Email Security

    How Long is Too Long to Wait to Change Cybersecurity Strategies?

    Malware can stick around for years.

    by Boris Vaynberg
    right-approach-to-awareness-training.jpg

    Wine, whiskey and cheese are all things we know and love but take notoriously long to achieve their optimal performance (read taste/cost). Malware on the other hand that is active for years inside your infrastructure is a completely different story. 

    How many times will we have to read new headlines reporting that breaches have been in place and causing damage for years before being identified and remediated before we finally realize that the definition of futility is doing the same thing and expecting a different result?

    Is there a time limit on how long you should wait before you are ready for a different cybersecurity strategy or are you waiting until your organization becomes the next headline?

    Four Years In The Making

    Rachel Kraus reported in her Mashable article titled “Marriott data breach affected 500 million customers over four years:”

    “Marriott International, Inc. disclosed a data breach of its Starwood guest reservation database on Friday. It estimates that the hack has affected 500 million customers, and acknowledged that the compromise had gone undetected for four years; hackers have had access to components of the database since 2014, and Marriott only became aware of any security issue in September 2018.”

    Unfortunately, Marriott is not alone. The 2018 Poneman report shows that “In this year’s study, the average cost of a data breach per compromised record was $148, and it took organizations 196 days, on average, to detect a breach.”

    Knowing that even one day could completely devastate an organization, how can we tolerate a 196-day average? The time is now to evaluate a new set of cyber security principles.

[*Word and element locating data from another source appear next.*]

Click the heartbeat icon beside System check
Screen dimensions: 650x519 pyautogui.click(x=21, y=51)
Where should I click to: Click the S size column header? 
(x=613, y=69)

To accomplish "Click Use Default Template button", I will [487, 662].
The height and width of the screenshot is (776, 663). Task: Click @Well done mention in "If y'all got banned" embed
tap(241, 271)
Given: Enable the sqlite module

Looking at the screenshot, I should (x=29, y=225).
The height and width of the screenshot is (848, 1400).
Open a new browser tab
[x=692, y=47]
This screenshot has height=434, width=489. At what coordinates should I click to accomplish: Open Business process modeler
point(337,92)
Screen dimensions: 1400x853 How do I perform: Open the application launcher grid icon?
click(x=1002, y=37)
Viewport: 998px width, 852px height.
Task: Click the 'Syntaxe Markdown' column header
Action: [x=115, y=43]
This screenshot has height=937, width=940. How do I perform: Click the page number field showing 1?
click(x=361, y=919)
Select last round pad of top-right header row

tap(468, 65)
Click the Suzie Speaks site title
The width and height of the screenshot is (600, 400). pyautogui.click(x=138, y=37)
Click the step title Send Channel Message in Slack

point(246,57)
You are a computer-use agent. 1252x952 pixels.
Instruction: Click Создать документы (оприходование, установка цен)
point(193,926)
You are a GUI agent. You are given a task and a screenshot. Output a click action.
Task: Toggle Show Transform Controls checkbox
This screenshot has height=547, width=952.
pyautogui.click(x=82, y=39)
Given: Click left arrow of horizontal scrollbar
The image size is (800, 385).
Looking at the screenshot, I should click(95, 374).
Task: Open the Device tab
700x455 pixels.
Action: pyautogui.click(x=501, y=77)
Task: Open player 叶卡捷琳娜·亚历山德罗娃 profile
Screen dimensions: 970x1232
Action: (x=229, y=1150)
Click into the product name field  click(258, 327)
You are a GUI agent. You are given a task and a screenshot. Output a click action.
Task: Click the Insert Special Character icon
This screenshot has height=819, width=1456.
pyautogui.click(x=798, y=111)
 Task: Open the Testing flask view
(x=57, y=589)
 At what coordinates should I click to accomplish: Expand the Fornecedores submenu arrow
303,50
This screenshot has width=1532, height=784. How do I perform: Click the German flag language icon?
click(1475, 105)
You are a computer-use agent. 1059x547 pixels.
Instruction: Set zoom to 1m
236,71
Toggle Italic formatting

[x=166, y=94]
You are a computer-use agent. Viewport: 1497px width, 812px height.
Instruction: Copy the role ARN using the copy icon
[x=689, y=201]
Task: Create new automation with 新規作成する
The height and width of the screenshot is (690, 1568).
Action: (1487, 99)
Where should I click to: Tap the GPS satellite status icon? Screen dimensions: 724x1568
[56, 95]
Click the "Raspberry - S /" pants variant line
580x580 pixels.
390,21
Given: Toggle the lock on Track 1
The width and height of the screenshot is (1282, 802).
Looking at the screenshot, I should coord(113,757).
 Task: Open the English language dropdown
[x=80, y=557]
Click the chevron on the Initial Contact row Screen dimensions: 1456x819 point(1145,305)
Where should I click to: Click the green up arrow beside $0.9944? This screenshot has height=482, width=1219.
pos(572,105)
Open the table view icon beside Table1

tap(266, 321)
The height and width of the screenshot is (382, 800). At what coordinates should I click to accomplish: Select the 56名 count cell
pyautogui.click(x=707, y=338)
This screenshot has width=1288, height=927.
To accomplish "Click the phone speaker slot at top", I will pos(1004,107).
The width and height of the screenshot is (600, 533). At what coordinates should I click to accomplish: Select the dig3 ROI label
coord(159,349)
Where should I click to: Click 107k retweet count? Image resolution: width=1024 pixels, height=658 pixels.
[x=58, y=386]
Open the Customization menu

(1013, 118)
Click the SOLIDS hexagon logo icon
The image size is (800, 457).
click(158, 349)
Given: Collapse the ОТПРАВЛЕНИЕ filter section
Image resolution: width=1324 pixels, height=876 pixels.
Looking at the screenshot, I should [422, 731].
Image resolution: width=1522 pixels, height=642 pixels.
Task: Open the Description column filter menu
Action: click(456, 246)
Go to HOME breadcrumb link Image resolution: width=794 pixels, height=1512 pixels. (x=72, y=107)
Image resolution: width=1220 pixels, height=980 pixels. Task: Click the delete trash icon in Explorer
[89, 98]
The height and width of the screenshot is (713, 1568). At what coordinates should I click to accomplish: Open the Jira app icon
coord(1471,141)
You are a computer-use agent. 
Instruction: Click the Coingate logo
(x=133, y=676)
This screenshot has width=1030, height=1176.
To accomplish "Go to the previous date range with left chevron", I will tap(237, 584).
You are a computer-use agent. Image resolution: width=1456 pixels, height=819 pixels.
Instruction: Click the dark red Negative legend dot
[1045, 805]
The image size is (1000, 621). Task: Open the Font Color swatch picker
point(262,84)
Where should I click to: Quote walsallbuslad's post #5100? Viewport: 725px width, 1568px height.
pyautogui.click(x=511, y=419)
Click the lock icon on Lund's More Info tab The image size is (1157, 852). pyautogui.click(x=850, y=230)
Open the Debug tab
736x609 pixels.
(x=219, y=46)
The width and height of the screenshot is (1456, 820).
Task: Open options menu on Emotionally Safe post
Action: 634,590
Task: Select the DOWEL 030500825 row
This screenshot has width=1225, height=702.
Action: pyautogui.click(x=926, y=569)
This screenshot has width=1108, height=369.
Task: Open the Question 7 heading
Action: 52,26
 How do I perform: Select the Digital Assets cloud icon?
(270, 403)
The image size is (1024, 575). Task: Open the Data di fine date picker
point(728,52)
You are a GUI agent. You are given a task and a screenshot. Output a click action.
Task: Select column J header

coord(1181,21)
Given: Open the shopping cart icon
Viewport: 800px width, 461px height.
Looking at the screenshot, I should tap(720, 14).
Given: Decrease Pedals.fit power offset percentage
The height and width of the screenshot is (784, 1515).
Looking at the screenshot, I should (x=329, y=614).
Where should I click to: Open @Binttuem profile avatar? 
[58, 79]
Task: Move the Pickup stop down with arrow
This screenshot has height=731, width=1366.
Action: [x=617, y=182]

    Prevention Eliminates The Waiting Game

    The best way to avoid the waiting game and perhaps be the next headline that embarrasses your company and impacts your shareholder value is to apply these three principle strategies:

    1. Prevent, don’t remediate: Strengthen your cyber defenses dramatically by preventing attacks before they enter and harm your organization, your customers and your brand. Remediation is costly, prevention is not.
    2. Detect the undetected: Identify any malicious or hidden code within incoming data files whether on your network or in a cloud. What you don’t know or cannot see can harm you.
    3. Avoid the firedrill: Proactively and radically improve the agility of your cyber security. Finally, you can detect and protect against unknown (”zero-day”) risks, so at last you can take the panic out of cyber security.

    The primary key is to protect against malware in active content and file-less malware as well. Active content such as macros should be de-obfuscated no matter the level of nesting or encryption and evaluated to determine its true purpose. Malicious scripts, links and URLs that may be hidden, self-extracting or even on remote servers should be instantaneously analyzed and determined to be clean or not.

    Your Solution Shouldn’t Break The Bank Either

    Network-based software security solutions don’t require additional capital investment as do other solutions. They also usually do not need additional human capital to manage and constantly monitor, which drives up operational TCO. Evaluate parser-based solutions that are agnostic to client-side applications, OS’s and the environment in which they operate.

    These solutions are not evadable and can handle extremely high volumes of content traffic directly through major ingress vectors such as email, and usually have simple yet extensible RESTful API integrations directly with proxies for web downloads, B2B connections and cloud file sharing applications for identical results to provide enterprises homogeneous and granular results down to the exploit and attack payload no matter how encrypted or obfuscated it may be.

    Ultimately your costs will be reduced, and your CFO will be happier.